Could you pick up the article on peeking and poking process memory in Linux where it stops and write its next part?

» **Text block**
———
Peek and poke in the age of Linux

Some time ago I ran into a production issue where the init process (upstart) stopped behaving properly. Specifically, instead of spawning new processes, it deadlocked in a transitional state. To be precise, the init process itself was responsive, but the critical services were stuck in one of the pre- or post- states, never actually restarting. What’s worse, upstart doesn’t allow forcing a state transition and trying to manually create and send DBus events didn’t help either. That meant the sane options we were left with were:

restart the host (not desirable at all in that scenario)
start the process manually and hope auto-respawn will not be needed.

Of course there are also some insane options. Why not cheat like in the old times and just PEEK and POKE the process in the right places? The solution used at the time involved a very ugly script driving gdb which probably summoned satan in some edge cases. But edge cases were not hit and majority of hosts recovered without issues. (if you overwrite memory of your init process, you should expect at least a small percent of segfaults) After some time however I wanted to recreate the experiment in a cleaner way and see what interfaces are available if I had a legitimate use for doing something similar again.

The goal is the same - given an upstart job name, change its goal and status fields to arbitrary values, without killing the init process. First some context however:

Why is peek/poke harder these days?

In good old times when software size was measured in kilobytes and each byte was quite expensive dynamic allocation was very rare. Whatever could be static, was static. Whatever couldn’t be, was most likely pooled in a specific region and there was a preset number of “things” the program could handle. That means your lives counter or some other important value was most likely always at the exact same address every time. That’s not the case anymore unfortunately. Almost everything needs to handle an arbitrary number of “things” these days and that means dynamic allocation.

It’s also trivial to allocate new memory regions and OS takes care of things like making sure the memory looks like a one continuous space to your app, while it reality it can be all over the place. The practical implication is that anything we’ll need to search for in the upstart process will be malloc’d somewhere in the heap area. We also need to know where the heap happens to be at the specific time.

Ways of direct access to a process.

On Linux there are a couple of ways to access memory of a foreign process. The easiest two are reading directly from /proc/(pid)/mem and using the ptrace library. The ptrace request ids are actually called PTRACE_PEEKDATA and PTRACE_POKEDATA which should make their purpose quite clear. There’s a lot of information about them in man pages if you want more details, but let’s move on to some real action.

Where to read from is another interesting question. Apart from dynamic allocation we’ve got virtual memory these days and additional memory-shifting concepts like ASLR. The up-to-date, valid information about where to look for data will exist under /proc/(pid)/maps for each running application. For the init process (PID 1), it looks something like this:

......
———
» **Material**
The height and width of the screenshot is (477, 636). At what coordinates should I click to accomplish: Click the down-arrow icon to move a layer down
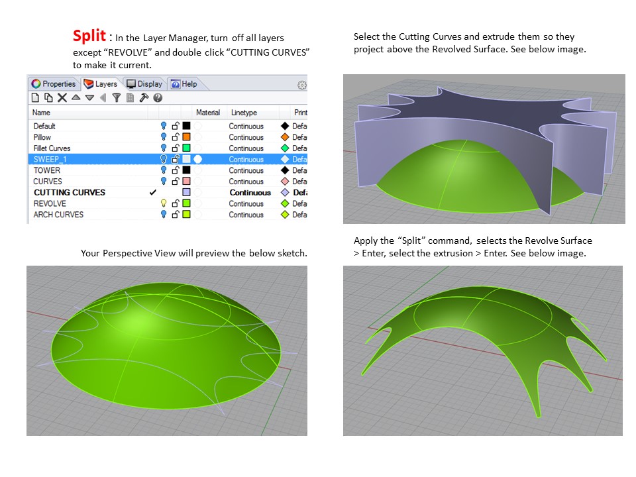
———
» **Response**
7fae2b2b7000-7fae2b2b9000 rw-p 00023000 fd:01 2860       /lib/x86_64-linux-gnu/ld-2.15.so
7fae2b2b9000-7fae2b2df000 r-xp 00000000 fd:01 4259       /sbin/init (deleted)
7fae2b4de000-7fae2b4e0000 r--p 00025000 fd:01 4259       /sbin/init (deleted)
7fae2b4e0000-7fae2b4e1000 rw-p 00027000 fd:01 4259       /sbin/init (deleted)
7fae2cf09000-7fae2cfd0000 rw-p 00000000 00:00 0          [heap]
7fffc146b000-7fffc148c000 rw-p 00000000 00:00 0          [stack]
7fffc1599000-7fffc159a000 r-xp 00000000 00:00 0          [vdso]
ffffffffff600000-ffffffffff601000 r-xp 00000000 00:00 0  [vsyscall]

As previously noted, all of the interesting / long-lived data will be found in the heap which is annotated with a fake path “[heap]”. All of the ranges listed in the maps file are available. Others will give an error on access. Process memory acts like a stricter version of a sparse file in this case.

Nice ways of direct access

Both ptrace and memory-file interfaces are quite low-level, so instead of writing lots of C code, I’m going to use some Python instead. Fortunately there’s an existing ptrace wrapper on pypi and even though it looks abandoned, it still works very well. The interface allows easy “stop and attach” operation as well as exposes some interesting functions for address range reading and writing. Allow me to do some blog-literate programming here. The ptrace interface allows for easy attaching to a chosen PID (1 in this case):

def get_init_process():
    d = ptrace.debugger.PtraceDebugger()
    proc = d.addProcess(1, False)
    return proc

Now down to the details… After a quick glance at init/job.h from upstart source code, it looks like we’re interested in two values from struct Job - goal and state. Both have a range of values described at the top of the file. Counting from the beginning of the struct, they’re at offset 5*(native pointer length), because NihList consists of two pointers only.

PTR_SIZE=ptrace.cpu_info.CPU_WORD_SIZE
JOB_CLASS_NAME_OFFSET = PTR_SIZE*2
JOB_CLASS_PATH_OFFSET = PTR_SIZE*3
JOB_NAME_OFFSET = PTR_SIZE*2
JOB_JOB_CLASS_OFFSET = PTR_SIZE*3
JOB_PATH_OFFSET = PTR_SIZE*4
JOB_GOAL_OFFSET = PTR_SIZE*5

But struct Job is not something we can find easily. Let’s say the upstart job to fix is called “rsyslog”. This string is in the heap, but not pointed to from the Job structure. That part initially consisted of some guesswork and upstream code browsing which I’m not going to reproduce here, but the result is that the bytes “rsyslog” (or “rsyslog\0” to be precise) exists in structure JobClass in init/job_class.h. Actually… there and in 18 other places. That means on the current system I can find 19 places which contain that name terminated by a zero byte and the next steps are going to be figuring out how to figure out which of those occurrences can be traced back to the job itself.

def get_heap(proc):
    return [m for m in proc.readMappings() if m.pathname == '[heap]'][0]

def find_refs_to(mem, bytestr)
    return [addr for addr in heap.search(bytestr)]

With such a low number of hits we can just check each of them and see how viable each one is.

Tracking references

So how to find out if each of the guesses is correct? By checking if the surrounding values and pointers makes sense. In this case the JobClass has a path field which according to comments is a string containing the DBus path for the job. As noted previously, those fields have a known offset from the start of the structure. Let’s write something generic then that will browse through given addresses and check if the memory referencing them looks like it could be a known object:

def flatten(stream):
    result = []
    for collection in stream:
        result.extend(collection)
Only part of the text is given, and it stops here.